• **EXERCISE REQUIREMENTS**
When a line in the material contains the word "image", copy it.

• **AVAILABLE DATA**
=== Begin Enclosure ===

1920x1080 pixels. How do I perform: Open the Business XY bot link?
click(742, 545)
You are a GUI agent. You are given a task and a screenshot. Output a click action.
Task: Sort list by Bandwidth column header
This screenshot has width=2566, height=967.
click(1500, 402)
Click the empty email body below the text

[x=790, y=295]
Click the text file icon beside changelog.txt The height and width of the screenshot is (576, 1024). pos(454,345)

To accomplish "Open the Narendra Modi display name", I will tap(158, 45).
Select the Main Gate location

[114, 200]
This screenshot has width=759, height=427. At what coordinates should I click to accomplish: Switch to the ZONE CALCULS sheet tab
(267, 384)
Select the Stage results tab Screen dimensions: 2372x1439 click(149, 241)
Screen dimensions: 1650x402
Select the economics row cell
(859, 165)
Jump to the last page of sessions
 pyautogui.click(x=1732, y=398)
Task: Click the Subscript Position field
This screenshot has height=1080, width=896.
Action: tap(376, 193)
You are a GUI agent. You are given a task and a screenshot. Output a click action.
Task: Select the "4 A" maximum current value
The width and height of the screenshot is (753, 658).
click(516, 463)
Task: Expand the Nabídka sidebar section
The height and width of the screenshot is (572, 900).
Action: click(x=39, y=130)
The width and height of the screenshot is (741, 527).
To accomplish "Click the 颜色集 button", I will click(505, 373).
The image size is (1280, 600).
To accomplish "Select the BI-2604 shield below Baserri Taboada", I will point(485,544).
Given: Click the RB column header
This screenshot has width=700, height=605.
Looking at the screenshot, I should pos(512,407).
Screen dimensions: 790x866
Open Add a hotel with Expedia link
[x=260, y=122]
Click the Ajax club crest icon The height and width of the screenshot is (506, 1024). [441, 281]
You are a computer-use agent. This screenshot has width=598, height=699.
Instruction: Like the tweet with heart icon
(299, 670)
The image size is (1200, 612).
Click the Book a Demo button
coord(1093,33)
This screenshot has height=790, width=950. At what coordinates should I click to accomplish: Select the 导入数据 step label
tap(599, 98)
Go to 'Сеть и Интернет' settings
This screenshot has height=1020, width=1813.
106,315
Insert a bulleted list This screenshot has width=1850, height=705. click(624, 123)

=== End Enclosure ===

• **RESPONSE AREA**
The image size is (1280, 600).
The image size is (1200, 612).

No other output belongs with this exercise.